Prime Minister Narendra Modi

Photo by arun sambhu mishra

In a strongly rendered article, Kapil Kommireddy speaks of the “cult of personality” that has overtaken Indian Democracy.

The article in question forcefully lists all the relevant bullet points that bear on the substance of the new leadership in India.

What perhaps remains to be considered is why this totalitarian right-wing lurch has had remarkable success in most parts of north, west, and east India.

The middle classes who backed first the struggle for independence and then the first two decades or so of India’s post-Independence life understood and accepted politics as a progressive collective converse among a diverse people looking to make a better future on principles of equality and inclusiveness.

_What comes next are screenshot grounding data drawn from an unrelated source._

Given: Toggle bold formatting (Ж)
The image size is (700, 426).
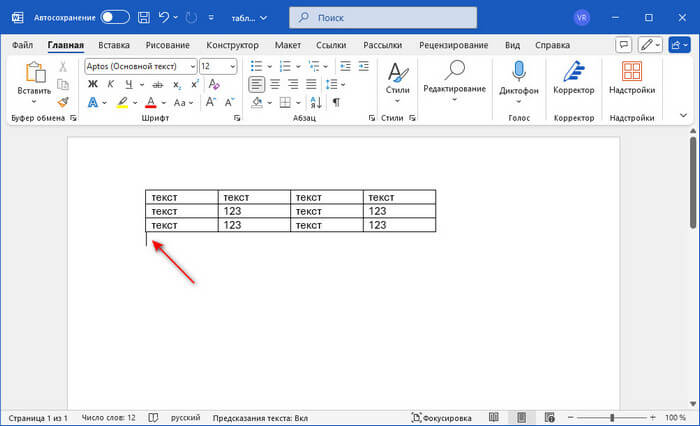Looking at the screenshot, I should pyautogui.click(x=93, y=84).
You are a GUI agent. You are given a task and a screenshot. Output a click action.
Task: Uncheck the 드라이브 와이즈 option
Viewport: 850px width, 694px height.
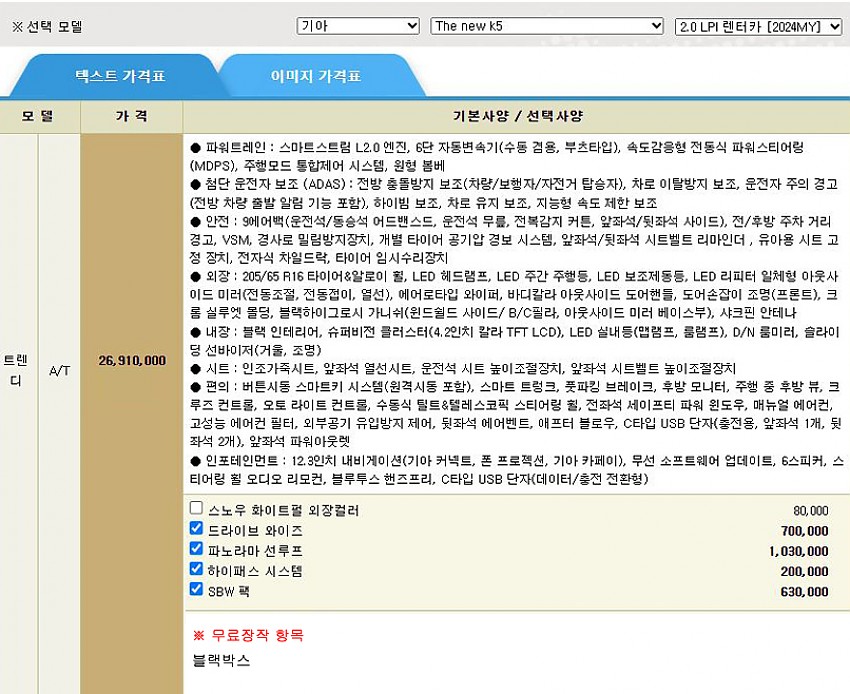[x=196, y=529]
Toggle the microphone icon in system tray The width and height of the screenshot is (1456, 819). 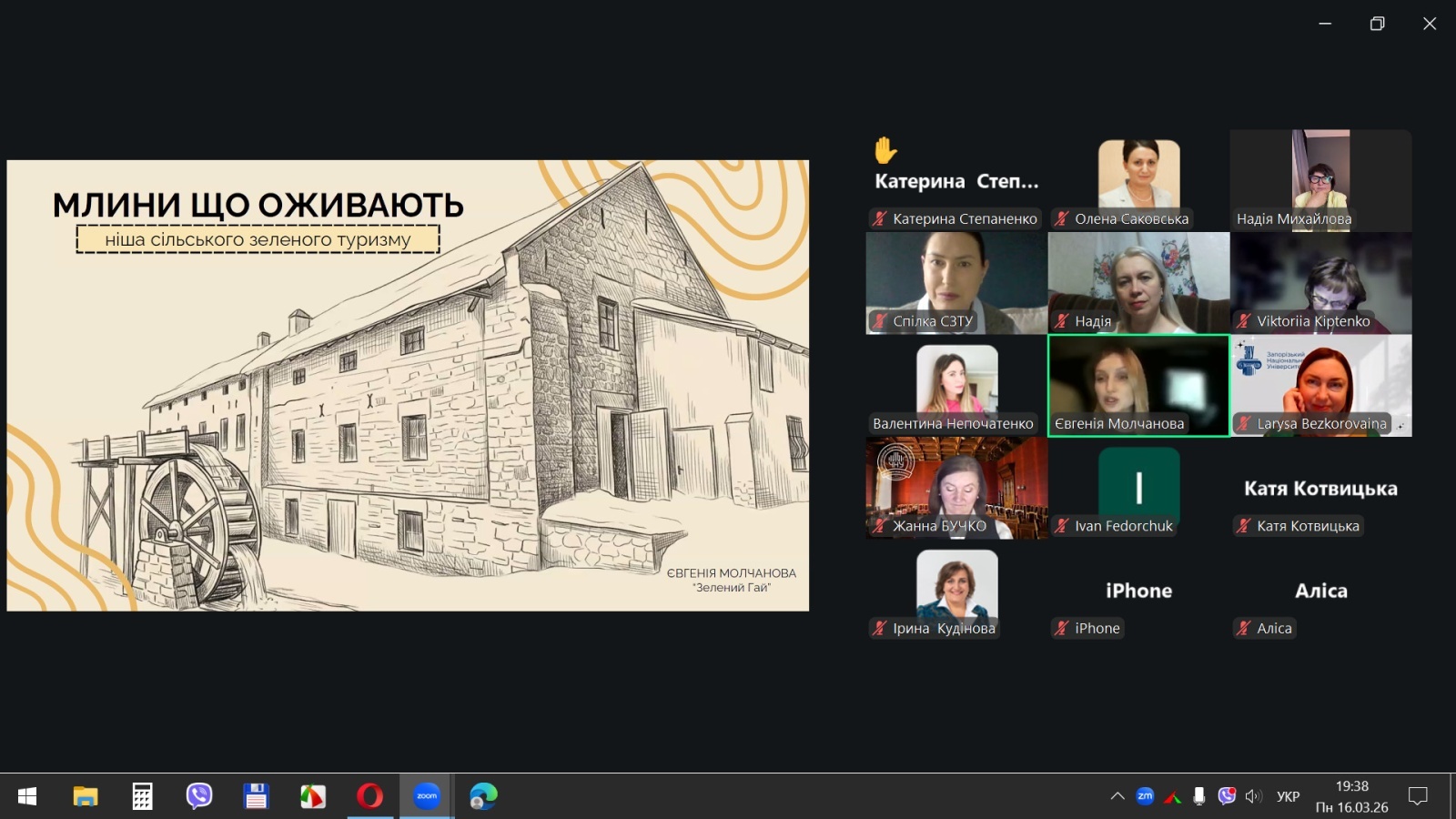[x=1199, y=796]

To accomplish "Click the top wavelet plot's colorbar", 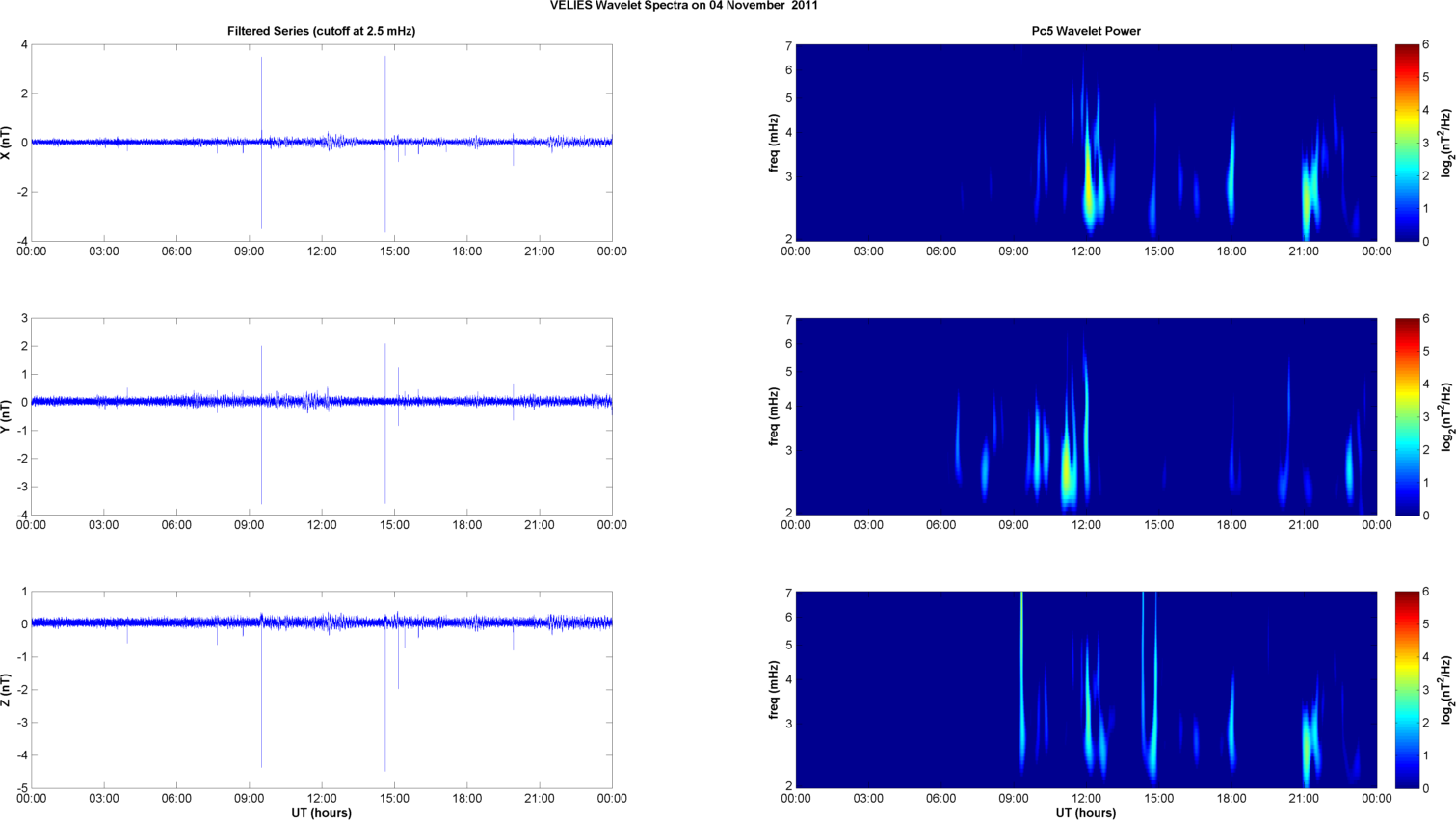I will [1407, 143].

A whole baggage of reactionary propensities notwithstanding, including within the Indian National Congress that by and large led the anti-colonial movement, a commitment to rationality imbued most segments of the then elite. That an enlightened plurality of existence and endeavour could result only from a politics of ideas found general acceptance. This, of course, had not a little to do with leaderships who shared a new ascendant global vision of emancipation and of the need to redress historical inequities.

Inevitably, it seemed a sine qua non that the new India could not but be forged on fundamentals that were the diametric opposite of colonialism.

Democracy, thus, came to be understood as not merely an alternate form of governance but a testament to an open society that found its way forward through the collective discourse of politics, however riven or brutal at times, given the disparity of living conditions and of aspirations across a sub-continental demography of unprecedented diversity.

Politics was thus not identified with the corpus of politicians but seen as an archive of the mind charged with delivering a new social and economic order. (Might it be quickly added, though, that there was no dearth of preferences in high places even in that moment of newness which looked upon the colonial model as not wholly a bad one.)

As Marx had said, in its first phase of ascendance, the nascent bourgeois class expressed a willingness to own the burdens of the making of a new republic, and its achievements during the Nehruvian era still stand as monuments to that enlightened resolve and leadership.

Advancing capitalism

Not too long after, “growth” began to become the chief mantra of the new elites—one that began to be pushed as a solvent for the many problems of social and cultural relegation and oppression which a majority of Indians continued to suffer, unremedied by mere increases in purchasing power, modest as those increases were and continue to be.

Slowly but surely, this new emphasis required that questions of progressive social transformations and democratic sanctities be relegated to secondary status, although notable cautions kept being voiced by social thinkers who disagreed with this pecking order of national priorities.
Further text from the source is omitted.